From the entries below, count every line that contains the word "screenshot". Please give the number and nothing else.

[Records for this task — start]

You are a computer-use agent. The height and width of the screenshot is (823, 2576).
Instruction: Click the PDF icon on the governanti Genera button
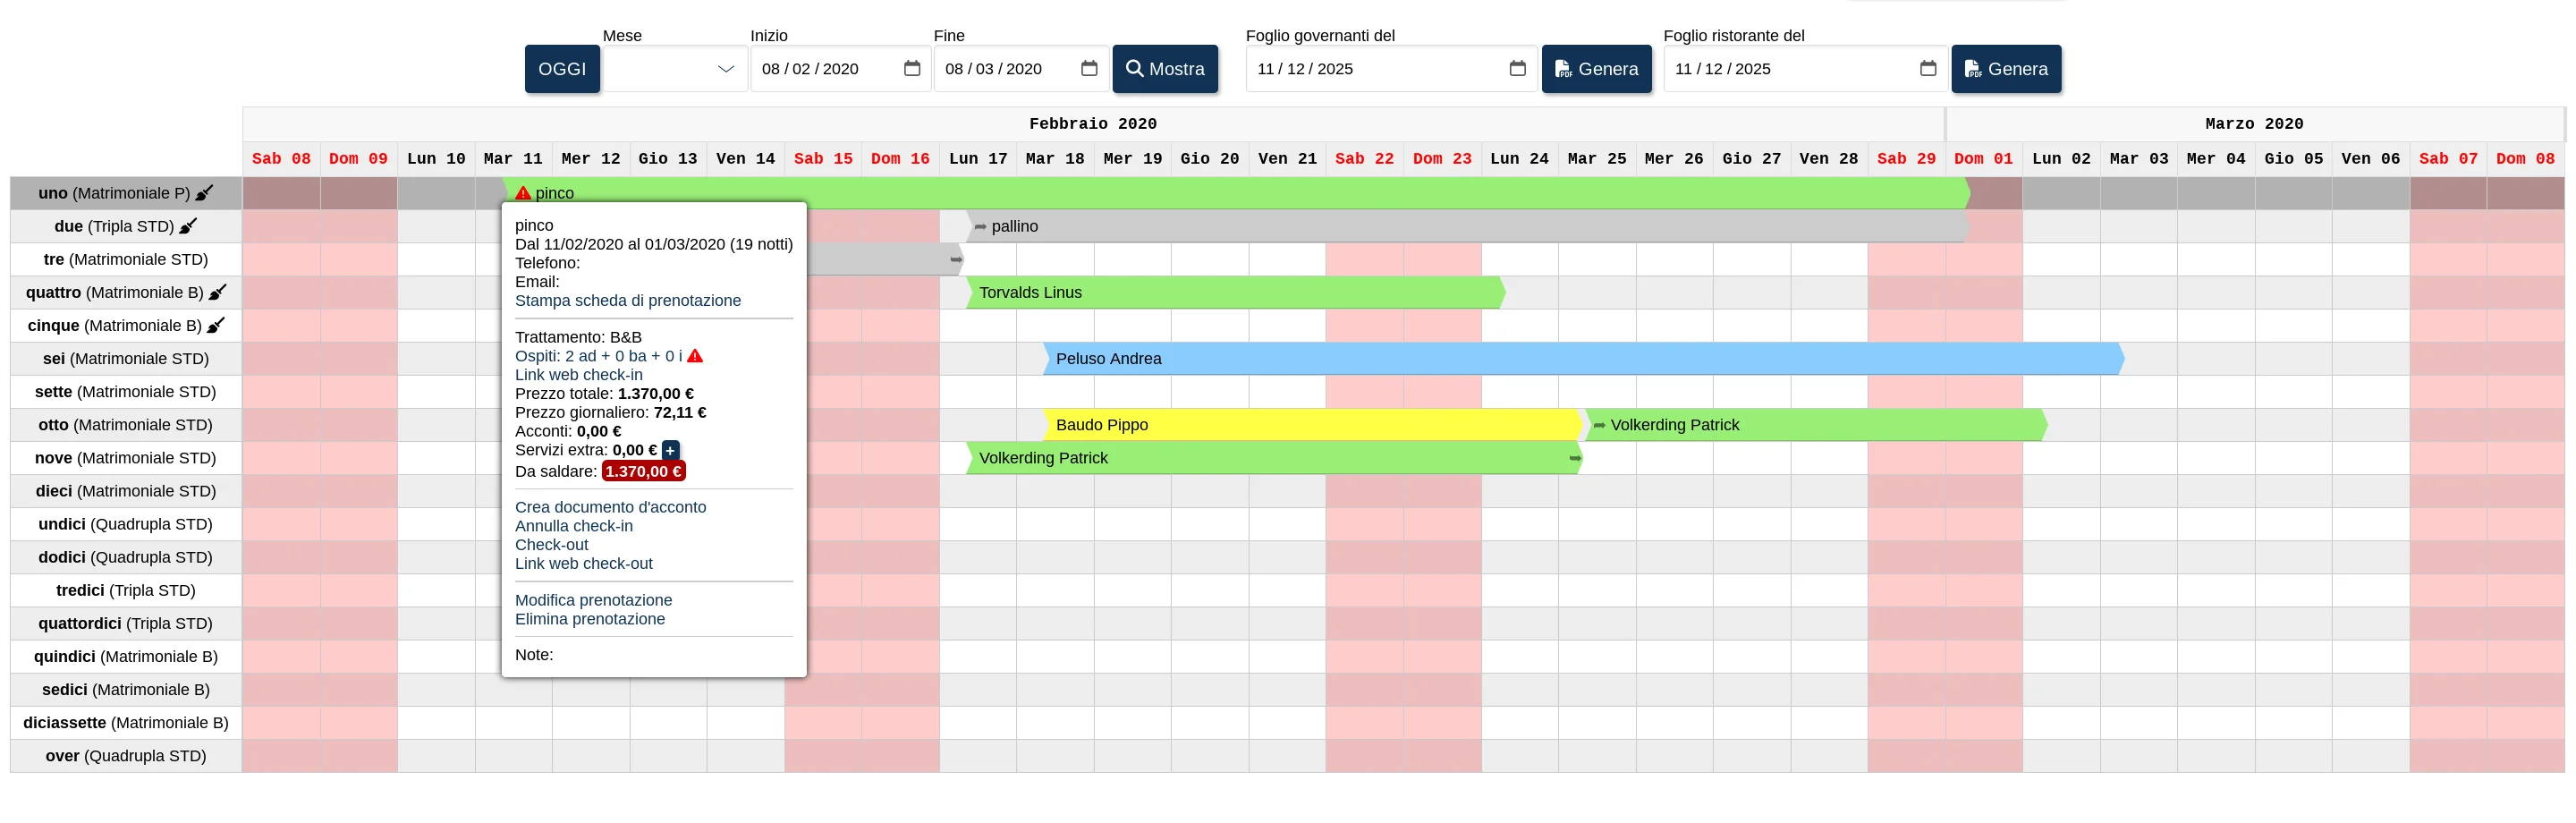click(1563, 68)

[Records for this task — finish]
[Records for this task — start]

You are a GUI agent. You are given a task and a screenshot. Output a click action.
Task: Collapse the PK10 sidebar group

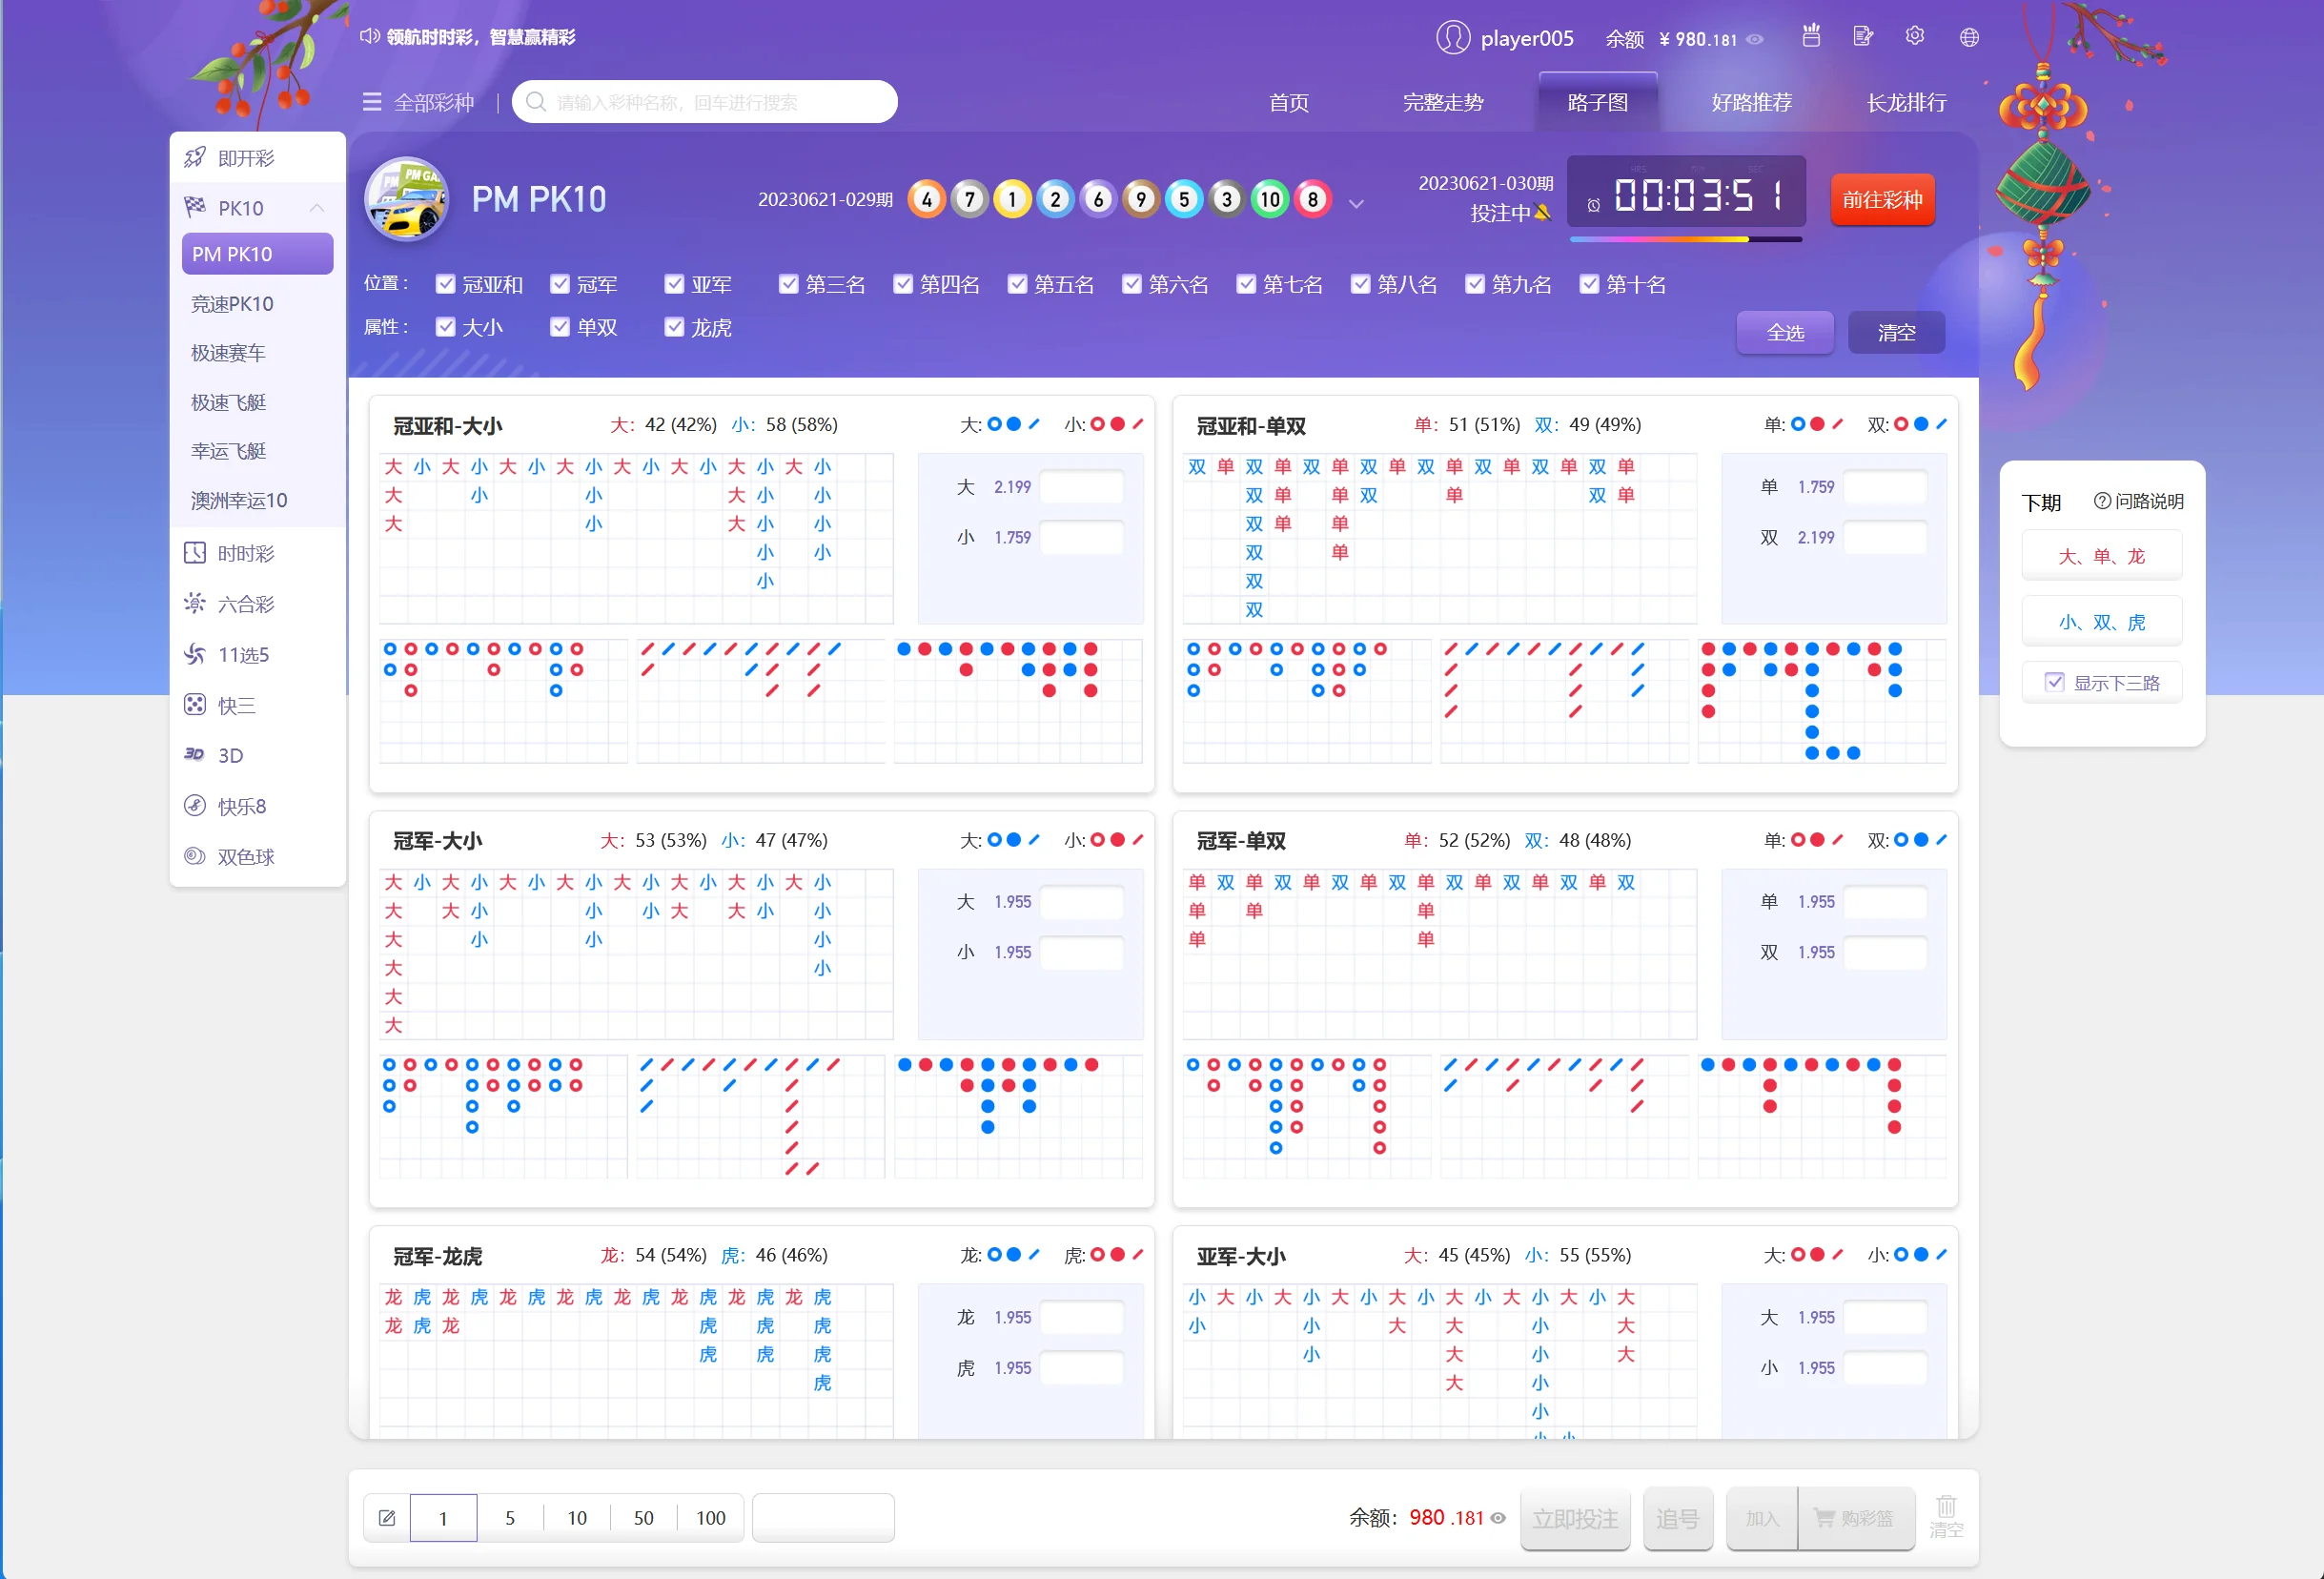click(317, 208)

[Records for this task — finish]

◆ Solution for this exercise ◆
2